If you named your kid Hunter because you like to hunt, then I hate you. Who names a kid after an activity?.
*Storms off w/ his son, Kegger
M:$50 on the ginger with face tattoos
H: Ma’am those aren’t tattoos, they’re freckles and you can’t bet on a 6th grade spelling bee
I’m a good listener. If you’re interesting. Or you’re a movie about penguins.
A comma is just a period with a mullet.
Why is it called a knuckle sandwich, and not fist food?
[introducing date]
Me: This is Linda, my date.
Her: You mean Lisa.
Me: This is Linda, my Lisa.
My surgeon is always late, so the anesthesiologist better not be early.
Grilled cheese is named after its creator, Grilliam Cheeseford Jr.
Me: We need a table of six for brunch, please
Hostess: No problem. Please have a seat. The wait should only be about eleven hours.
me: how old is your baby?
her: 46 weeks
me, struggling w/the math: may i offer him a beer?
So this one time I was really upset and crying and this kid was like, “are you upset about your nose?” and I’ve never been so thoroughly owned by a child
Explain it to me like I’m five then do it for me like I’m one hundred.
*walks into room, turns chair around backwards & sits down with arms crossed on it*
hey kids…I’m here to talk about how chairs confuse me
Me: Doc, I hurt my back.
Dr: What happened?
Me: Well, I was rolling over in bed…
Dr: AT YOUR AGE??!???
My 4yo thinks the ice cream truck is “just a music truck.”
NO ONE TELL HER
King: Good Knight, how fared thy journey?

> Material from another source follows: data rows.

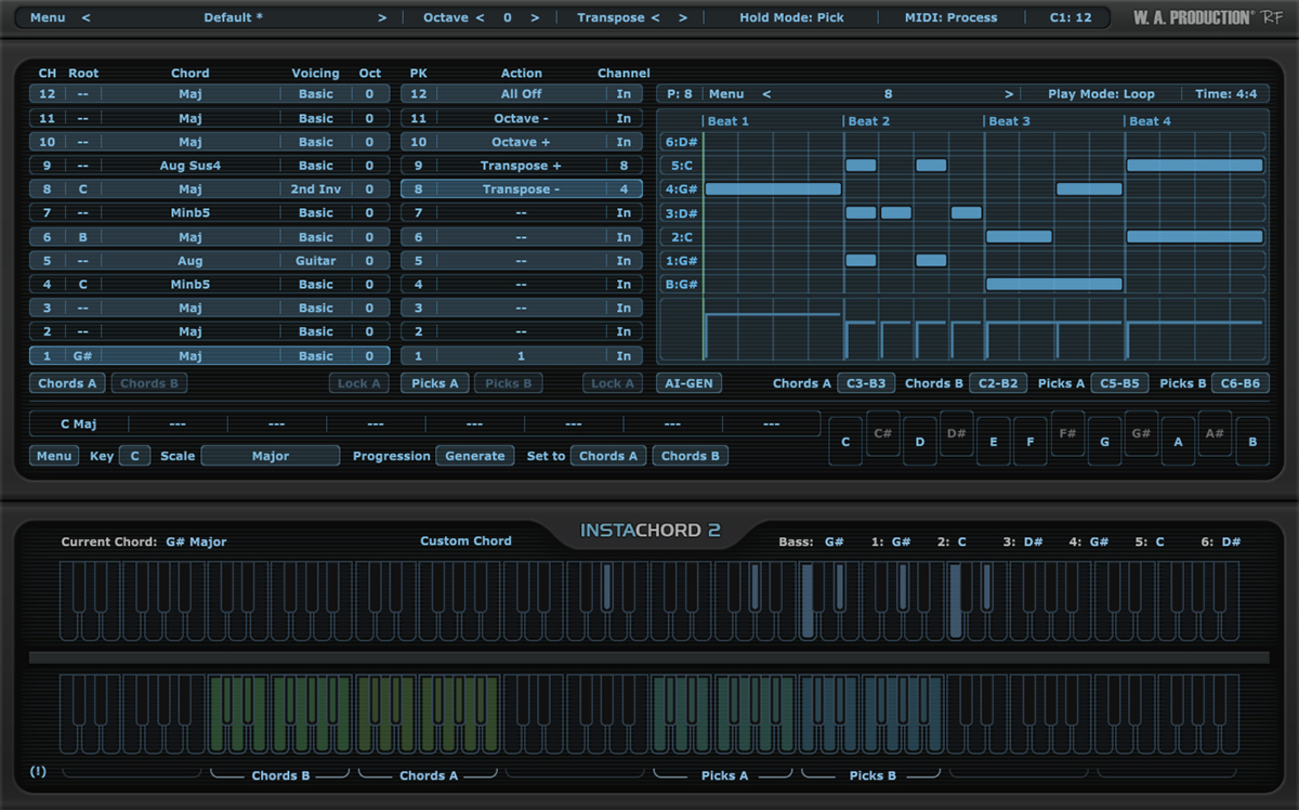Switch to Chords B tab
This screenshot has height=810, width=1299.
pos(149,383)
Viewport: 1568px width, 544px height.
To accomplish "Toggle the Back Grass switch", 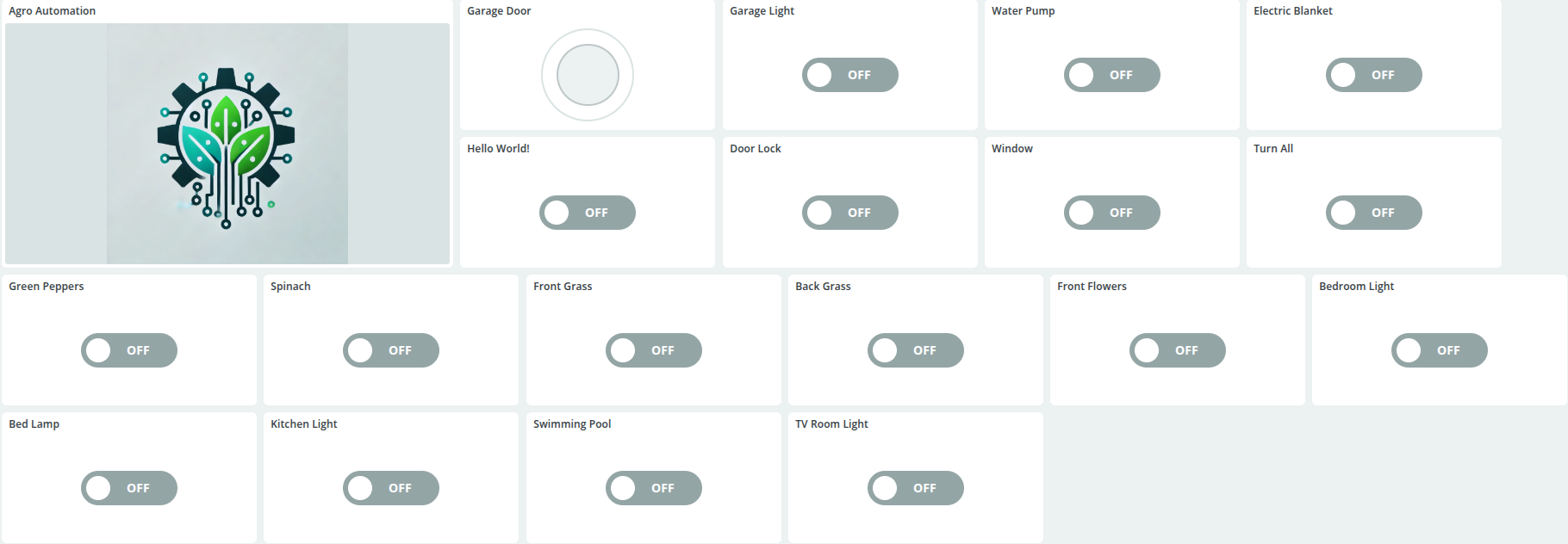I will pyautogui.click(x=915, y=350).

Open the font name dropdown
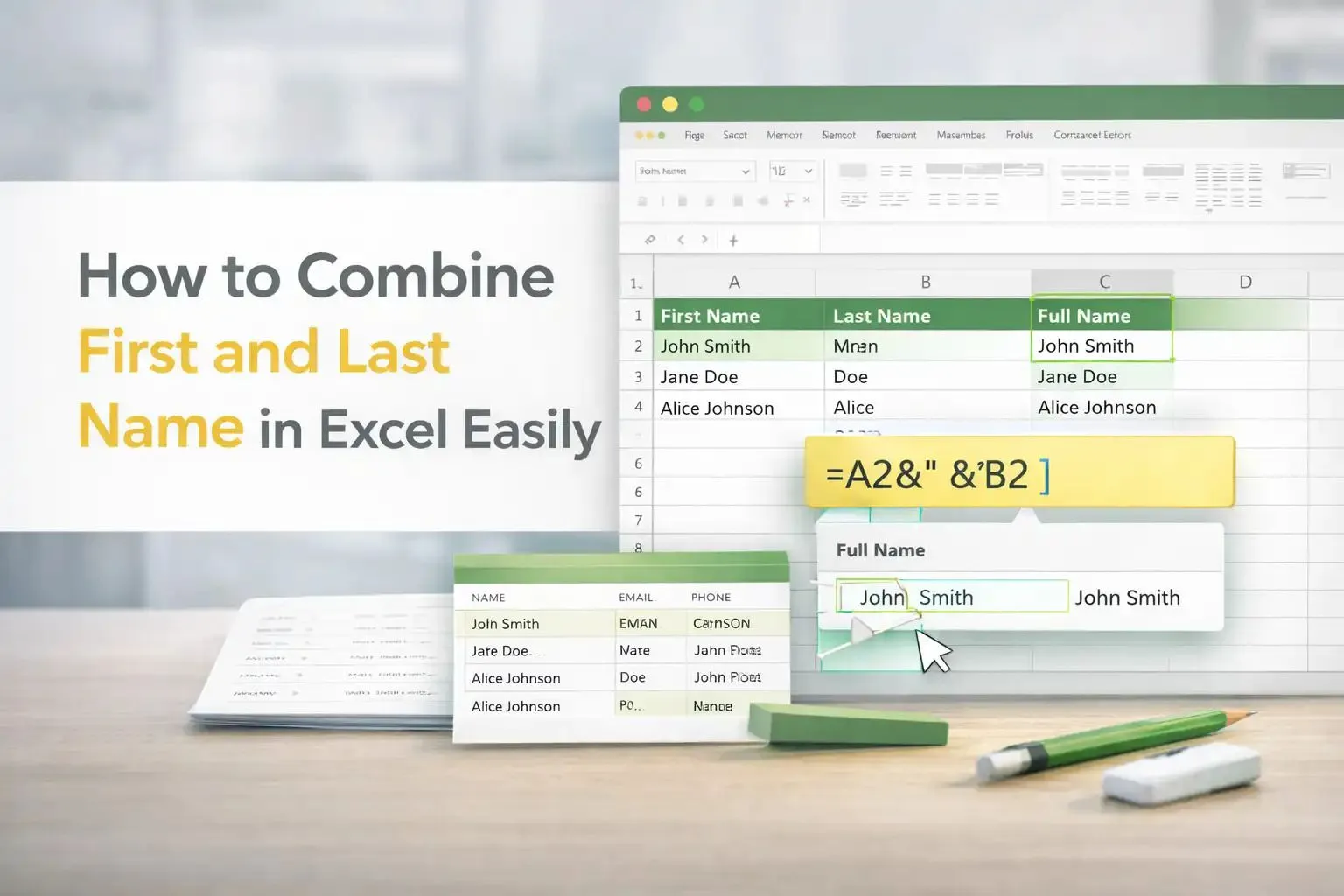coord(695,172)
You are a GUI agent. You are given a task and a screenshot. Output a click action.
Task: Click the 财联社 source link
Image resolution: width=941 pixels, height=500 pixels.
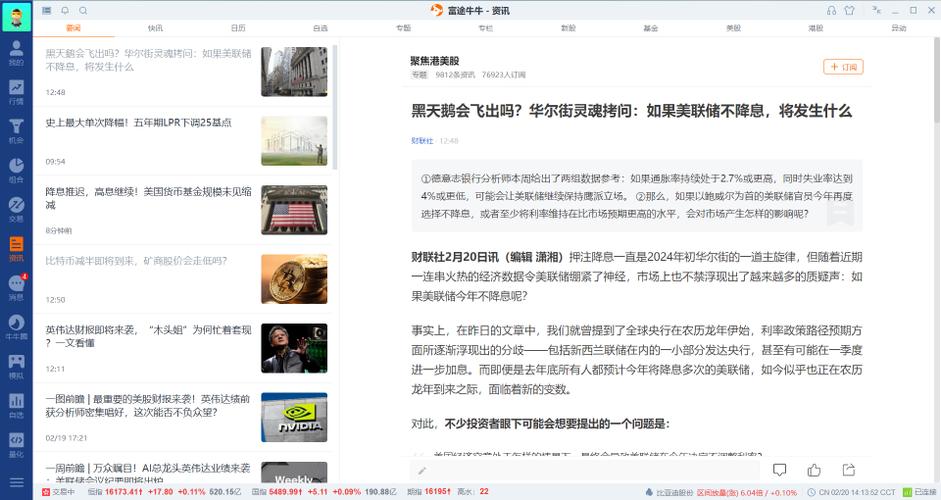(422, 141)
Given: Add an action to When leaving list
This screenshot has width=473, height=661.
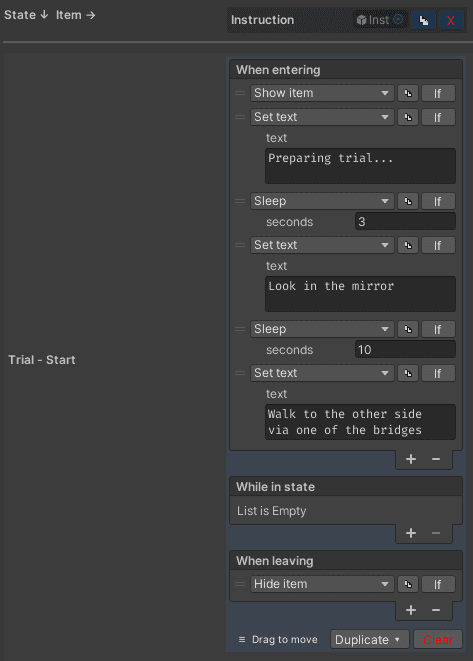Looking at the screenshot, I should point(411,610).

Knight: ‘Twas long and hard
King: ‘Tis what she proclaimed.
Both: *fist bump*-Medieval Brahs
[meeting a girl at the bar]
ME (nervously cracking every knuckle): hi I’m brandon
GIRL: please let go of my hands
Push me aside, but I will come back. Hide me, but I will always emerge.
I AM POWER.
I AM RESILIENCE.
I AM A BRA STRAP.
My husband has reached an age where he reads the menu out loud. The whole menu.
And then he has questions.
Please send help.
Knees weak arms are heavy he has osteoporosis already, he’s only twenty.
It’s okay bowel syndrome, I am irritable too.
Ovulating in your forties is like a going out of business sale.
I always keep a shotgun under my bed in case a horse sneaks in and breaks his leg
No school, Day 1
7:15am: we have puzzles, activity books, stickers… we’ll get through this!
8:03am: *googles boarding schools with no coronavirus*
People pay for feet pics on the internet
Bigfoot: I’m listening
When a nurse checks your blood pressure they should immediately clarify whether it’s good or bad. “130 over 90” ok cool are we just saying numbers
Angel: so what are these?
God: these are the vegetables. They contain lots of nutrients and vitamins the humans will need
Angel: wow this one tastes amazing and you can do so much with it
God: that’s a potato
Angel: it must be really good for you then
God: lol…no
I talk a lot of smack for someone who believes the plane will tip over if you stand up midflight.